HELENA – The three men running to represent Montana in the U.S. Senate – incumbent Democratic Sen. Jon Tester, Republican state auditor Matt Rosendale and Libertarian Rick Breckenridge, faced off in Bozeman Saturday in a televised debate, organized by MTN News and Yellowstone Public Radio. The candidates quickly drew distinctions among themselves on issues from immigration to tax policy.
One of the most contentious issues was health care. Tester attacked Rosendale for his support of short-term insurance plans, which can offer cheaper coverage, but don’t pay for all types of treatments. Tester called the plans “junk insurance.”
“My folks had one of those such plans when I got these fingers cut off in a meat grinder, and they didn’t cover anything,” he said. “I remember my father going, ‘We bought this insurance to have it when we needed it, and when we needed it, it wasn’t there.’ If you buy ‘junk insurance,’ what the commissioner is promoting, you’ll have nothing when you get sick, because it doesn’t cover preexisting conditions, it doesn’t prevent lifetime caps. If you’ve got asthma, high blood pressure, whatever it might be, they won’t cover it. But they’re cheap.”
But Rosendale said short-term plans are only one option he wants to be available to consumers. He said Tester and Democrats in Congress want too much regulation on health coverage, and not enough choices for people to reduce their costs.
“This is what happens when you spend too much time in the federal government: He’s been there for 12 years and he thinks he can determine what is best for you and what is best for your family,” Rosendale said. “I don’t think so. I think it is up to us to make sure that you have as many opportunities to accommodate your health care needs in a way that understands your budget, your specific health care needs, and your personal choices.”
Breckenridge also took on Tester directly on a number of issues, from health care for veterans to border security. He criticized Tester for the growth in federal spending since he was first elected in 2006.
“Jon, when he ran 12 years ago, said it’s time to make Washington look a little bit more like Montana,” he said. “But what’s happened now, like especially with this answer, he kind of likes what’s happening in Washington. I think Jon’s starting to look more like Washington than he does Montana.”
On the Second Amendment, Rosendale said Tester can’t be trusted to protect Montanans’ gun rights, because he supported President Barack Obama’s nominees to the Supreme Court, but opposed President Donald Trump’s.

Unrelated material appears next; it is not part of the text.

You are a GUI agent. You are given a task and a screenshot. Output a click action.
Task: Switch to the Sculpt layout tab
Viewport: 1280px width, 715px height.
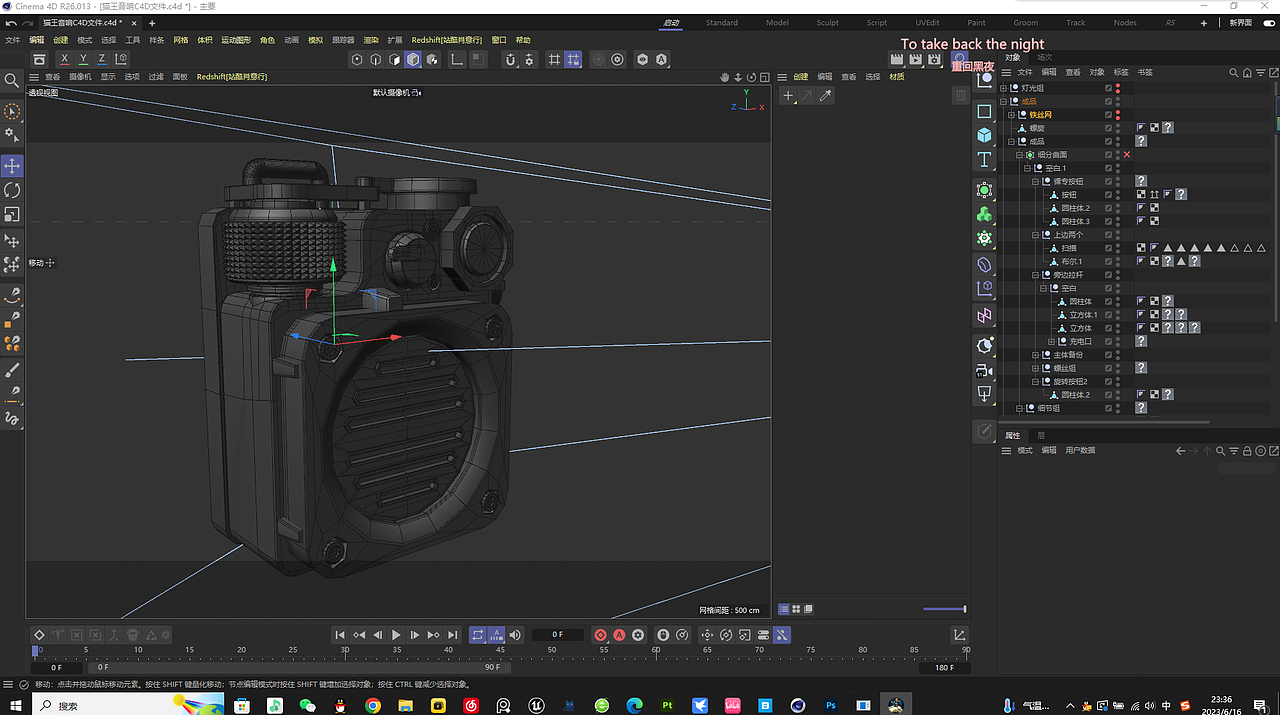tap(827, 22)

“He lets somebody else do his bidding,” Rosendale said. “He can say that he’s going to stand for the Second Amendment, but when he confirms a Supreme Court justice that says that they’re willing to take your Second Amendment rights away, it is not acceptable to me.”
But Tester said he’s willing to stand on his record in Congress when it comes to gun rights.
“I’ve done things to allow guns in parks, to allow guns on trains, to expand our Second Amendment rights,” He said. “I feel strongly in it, and nobody’s going to take our guns away on my watch. On the other side of the coin, if you are a criminal, you need to have a background check, because you’ve forfeited that right.”
Dr. David Parker, a political science professor at Montana State University and an MTN political analyst, said the debate was strong and substantive.
“I thought Jon Tester looked good,” he said. “I thought Matt Rosendale looked good, and that’s really important. The challenger’s expectations are always lower. You could imagine Matt Rosendale filling the role of the U.S. Senate. And I’ll tell you, the third-party candidate, the Libertarian, Rick Breckenridge, also looked really good.”
This was the final scheduled debate among the three Senate candidates, with just over three weeks left until Election Day. Election officials began mailing absentee ballots to voters around Montana on Friday. Almost 400,000 ballots were sent by the end of the day.